During the French occupation of Algeria, Frantz Fanon wrote about France’s gendered approach to maintaining its colonial grip: “If we want to destroy the structure of Algerian society, its capacity for resistance, we must first of all conquer the women; we must go and find them behind the veil where they hide themselves and in the houses where the men keep them out of sight.”
This approach, it seems, is far from a thing of the past for the French state and society.
Indeed, once again, the last week was plagued with hundreds of commentators and dozens upon dozens of televised as well as radio debates and headlines on Muslim women and their right (or rather otherwise, as the case might be) to wear the hijab.
This avalanche of endless attacks, as has become so customary in the French context, unified a wide political spectrum, from the far left to the far right. Targeting one of the most oppressed groups in the country, it followed an incident on a school trip when a hijab-wearing mother dared to accompany her son to the regional parliament in Dijon.
Known as “Fatima”, she found herself being verbally abused by politician Julien Odoul from the fascist National Rally party (formerly known as the National Front), who demanded that she removed her headscarf or not be allowed in the building.
Odoul’s tirade was tepidly resisted by the chair of the assembly, while other members awkwardly shifted around on their seats and made unconvincing demands for the NR representative to stop. In effect, the mother was left to face the assault alone, while trying to console her distressed child.
Neither was Odoul’s attack an aberration. It rests on the existing legislation that has aimed to bar Muslim women from public life in France by, for example, making it illegal in 2004 to access school and other public services – as an employee or a service user – while wearing a hijab.
France was, shamefully, also the first country in Europe to enforce the niqab/face-veil ban back in 2011.
Simultaneously, last week also marked the anniversary of the Paris Massacres which took place on the 17 October 1961 during the Algeria war. Hundreds of Algerians who had been protesting for Algeria’s independence were murdered and their bodies were thrown in the Seine river by French police – under the command of Maurice Papon who had previously participated in the deportation of hundreds of Jews during WWII.

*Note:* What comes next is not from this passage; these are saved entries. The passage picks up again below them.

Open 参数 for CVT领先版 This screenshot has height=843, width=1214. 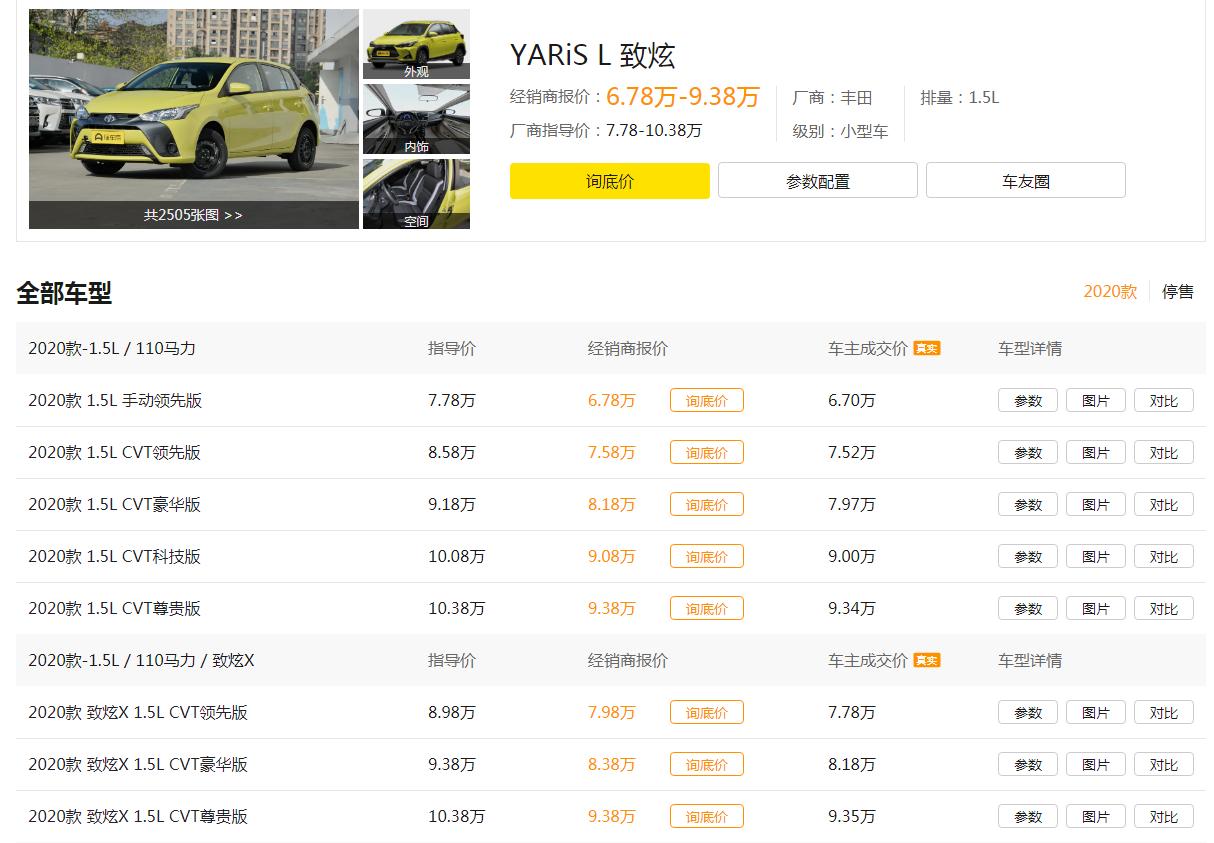[1027, 452]
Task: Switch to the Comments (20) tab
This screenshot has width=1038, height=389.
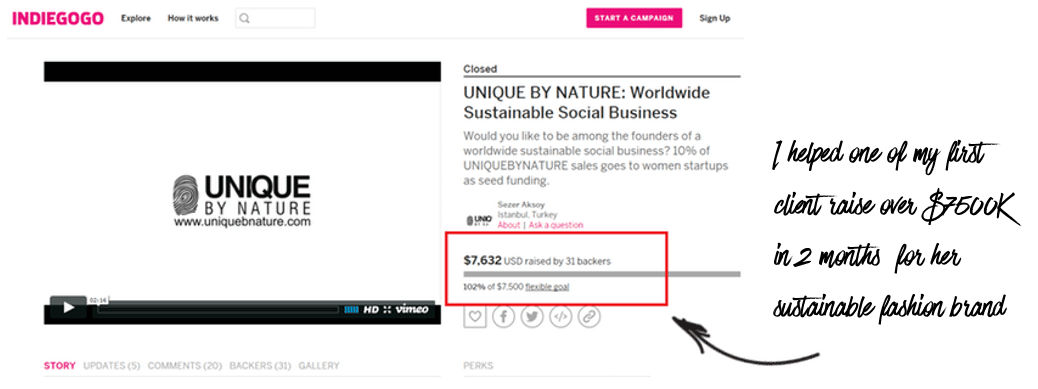Action: [185, 365]
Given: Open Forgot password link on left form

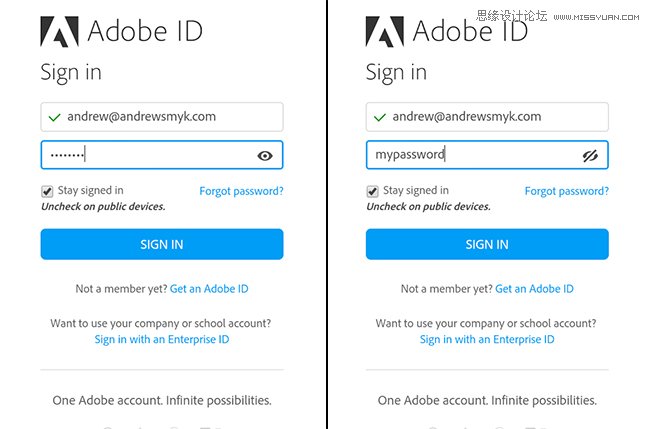Looking at the screenshot, I should pos(241,191).
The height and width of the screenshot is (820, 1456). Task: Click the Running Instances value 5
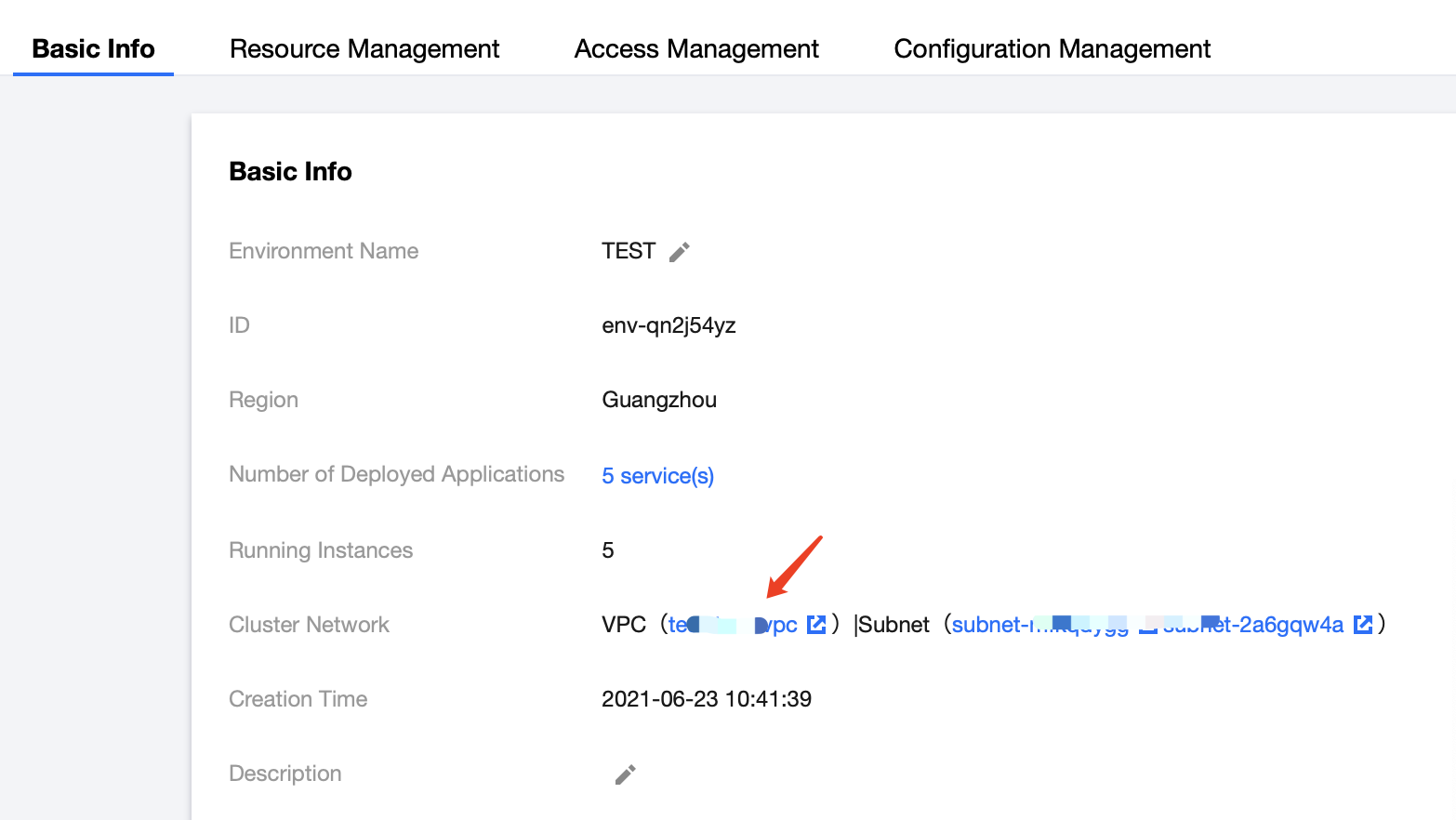point(608,550)
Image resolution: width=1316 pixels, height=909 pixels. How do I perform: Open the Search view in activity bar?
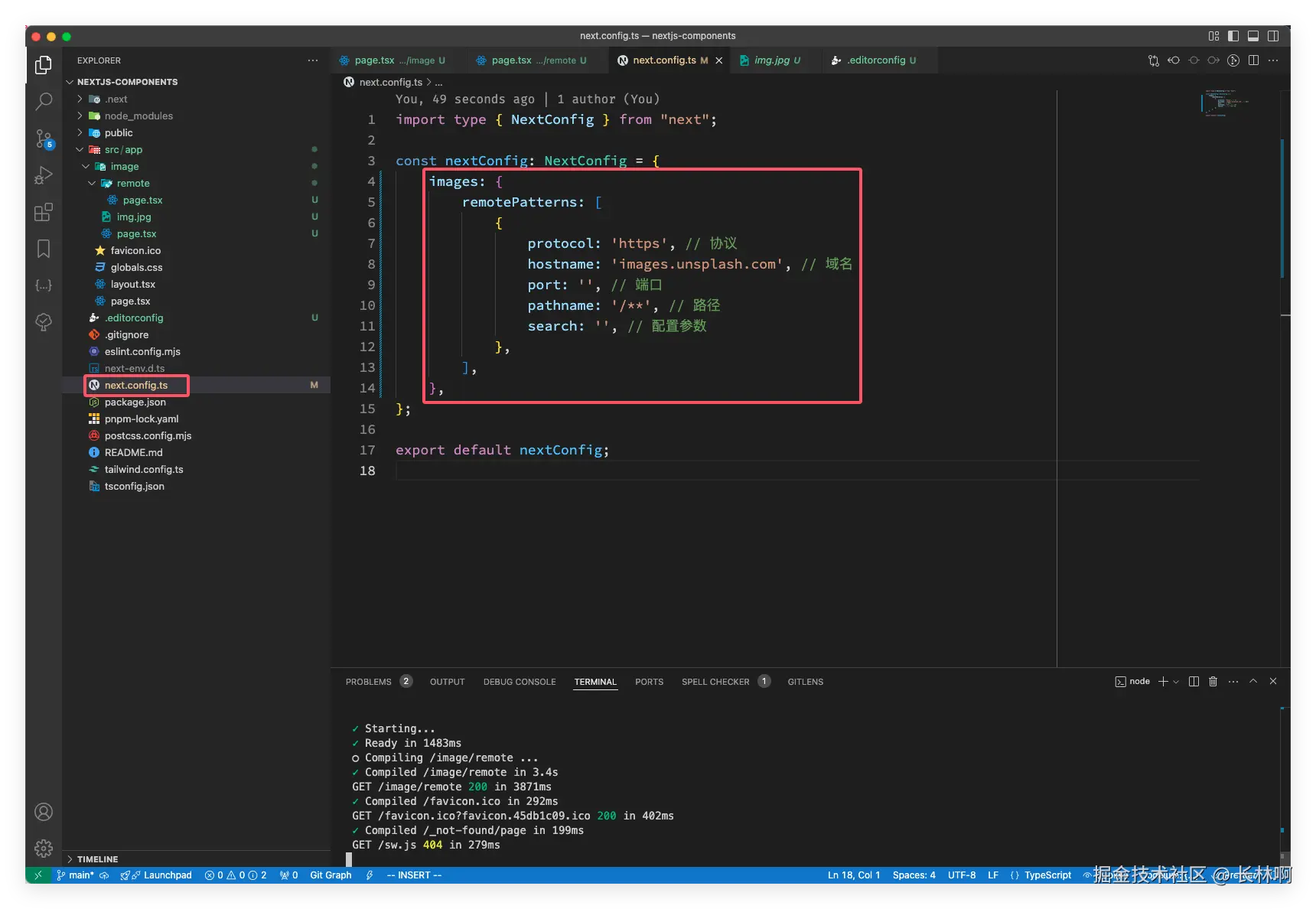click(44, 101)
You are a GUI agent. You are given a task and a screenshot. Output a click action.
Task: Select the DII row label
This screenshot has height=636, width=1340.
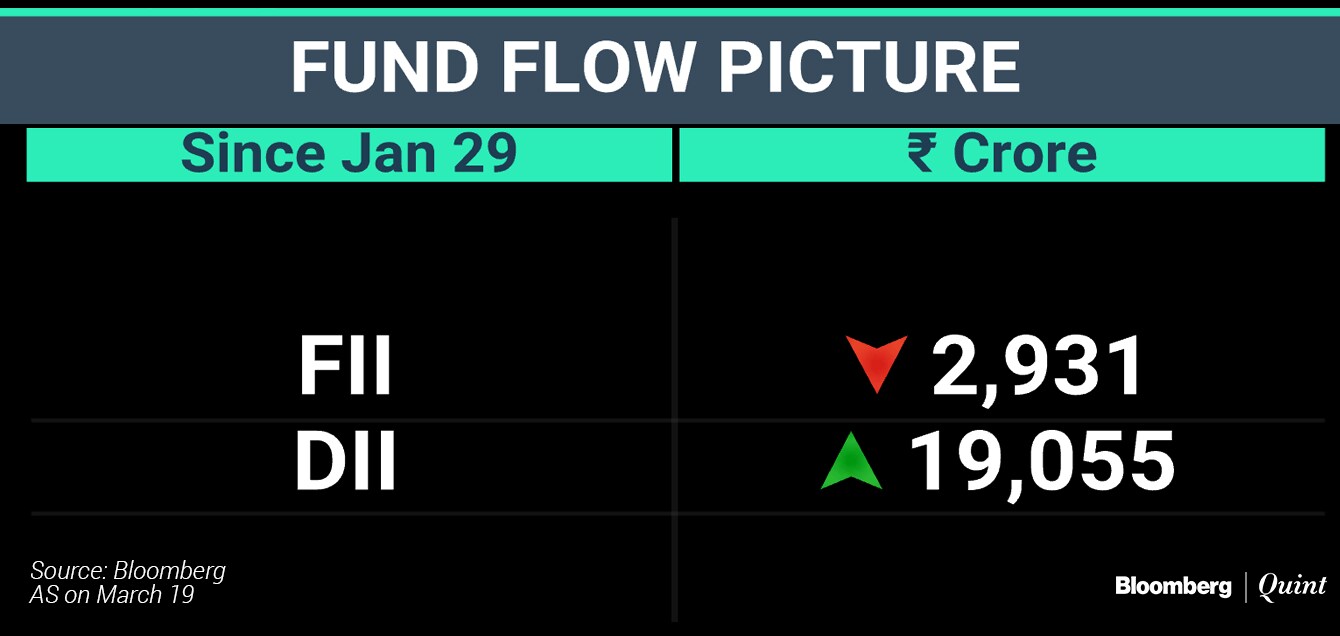(346, 463)
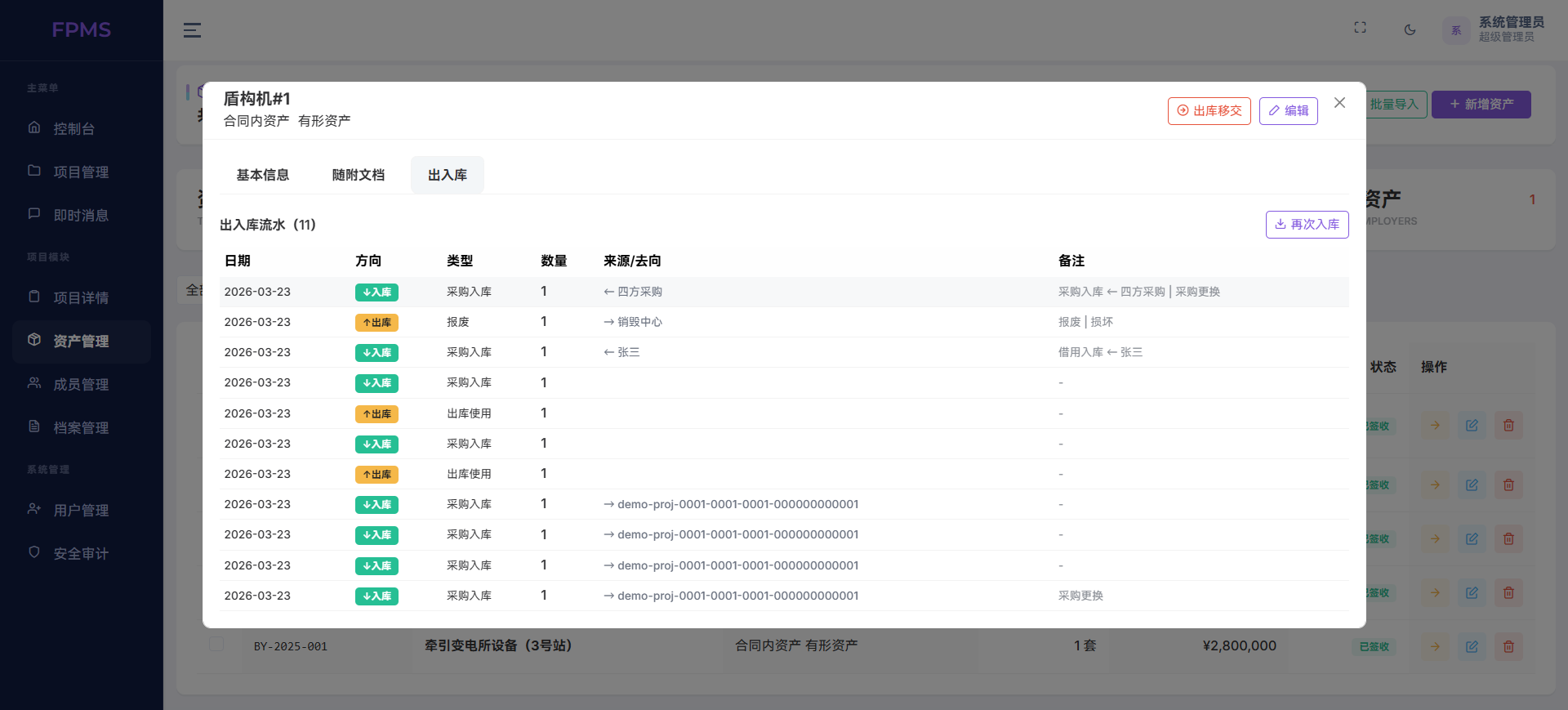
Task: Select the 出入库 tab
Action: (447, 175)
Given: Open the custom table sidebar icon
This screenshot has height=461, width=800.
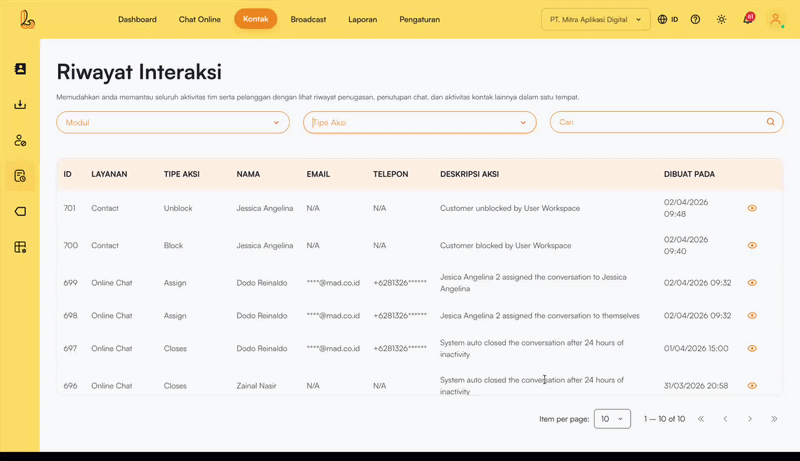Looking at the screenshot, I should 20,247.
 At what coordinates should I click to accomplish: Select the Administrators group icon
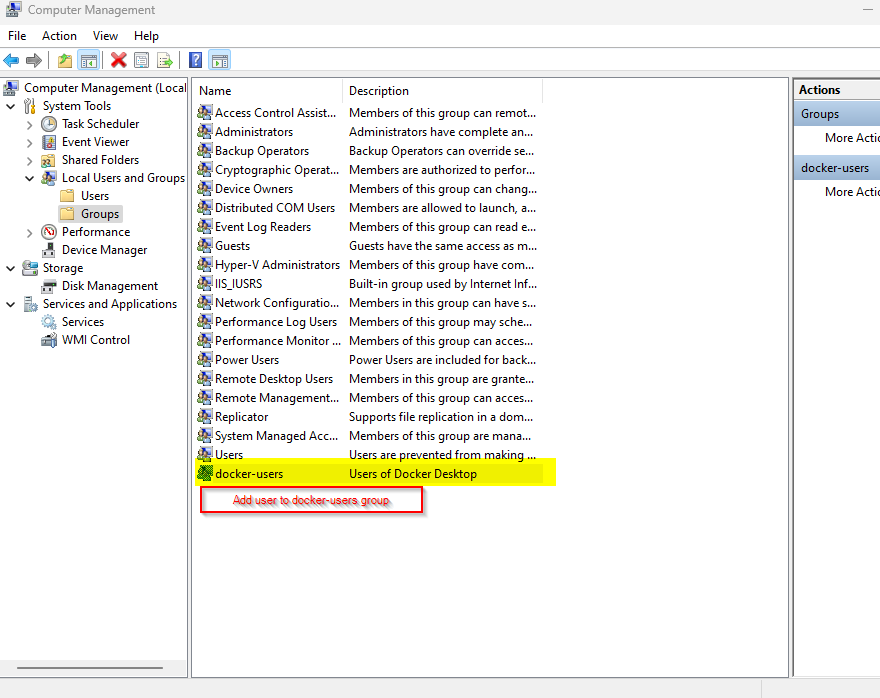(205, 132)
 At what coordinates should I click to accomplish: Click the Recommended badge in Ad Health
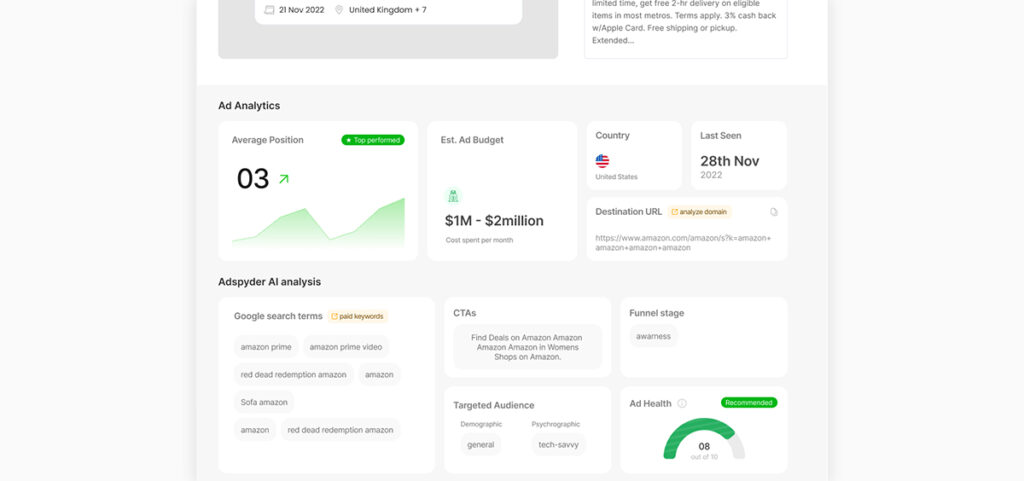pyautogui.click(x=748, y=402)
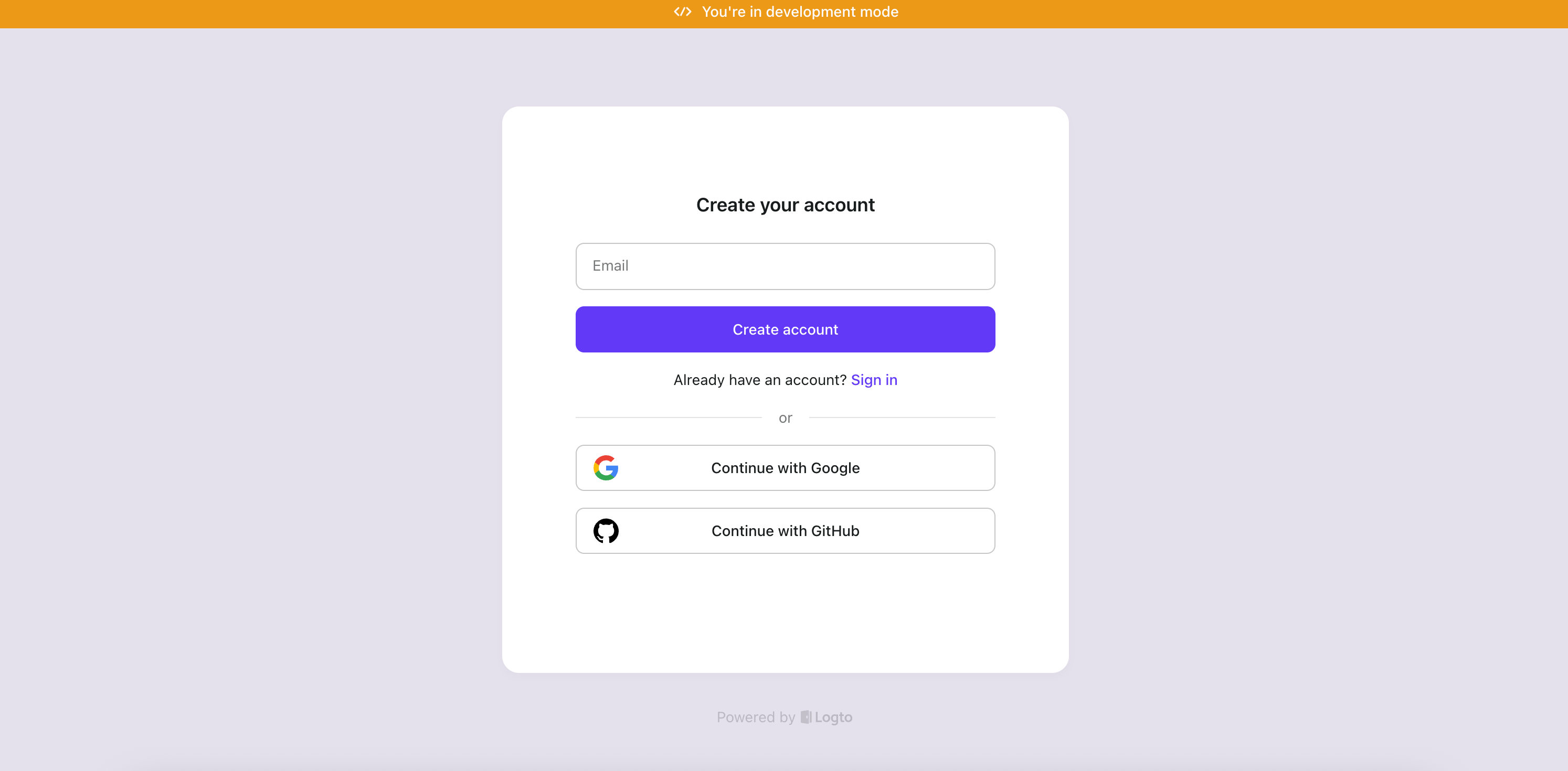The width and height of the screenshot is (1568, 771).
Task: Focus the Email input field
Action: point(785,266)
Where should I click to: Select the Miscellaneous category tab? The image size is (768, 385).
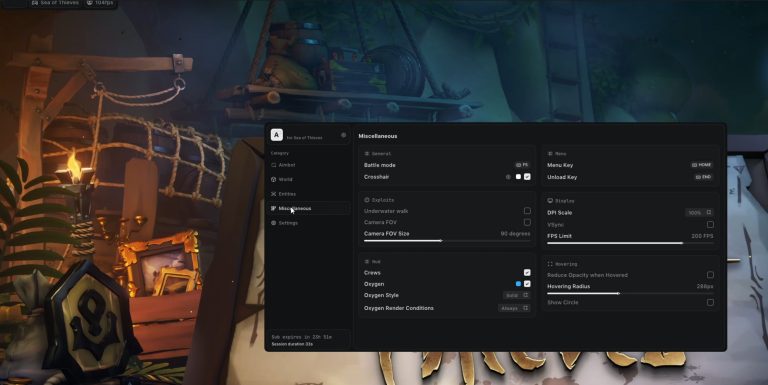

It took until the late 1990s for the events and death of even a small fraction of those killed to be recognised by the French state, and until 2001 for a commemorative plaque to be placed at the scene of the crime.
The fact that both events took place at the same time is telling. The resistance by the French state to commemorate and recognise its colonial violence and abuse directed against Algerians, both at home and abroad, plays an important role in masking the violence directed against Muslims in France today. Six days after Fatima’s verbal assault at the regional assembly, the French paper Liberation noted that there had already been 85 televised debates on the hijab across French news channels, an unbelievable 286 invited guests to speak on the topic, and not a single one was a women wearing a veil.
Now, just as has been the case for the last two decades, these attacks, these exclusionary laws, the violence of the state, is repeatedly defended as an act of liberation of oppressed Muslim women, saving them from their barbarian husbands and fathers.
Much like the US promised to liberate Afghan women by bombing them, and colonialism promises to liberate its subjects by exploiting them to death, the French intelligentsia promises to liberate Muslim women by excluding them from public life, public debate, and employment.
One wonders if the French state has learned anything. Perhaps refusing to recognise its past makes it equally blind to learning the lessons from it. If French control of Algerian society was premised on controlling its women, it mainly succeeded in bringing Algerian women into the forefront of resistance against its rule.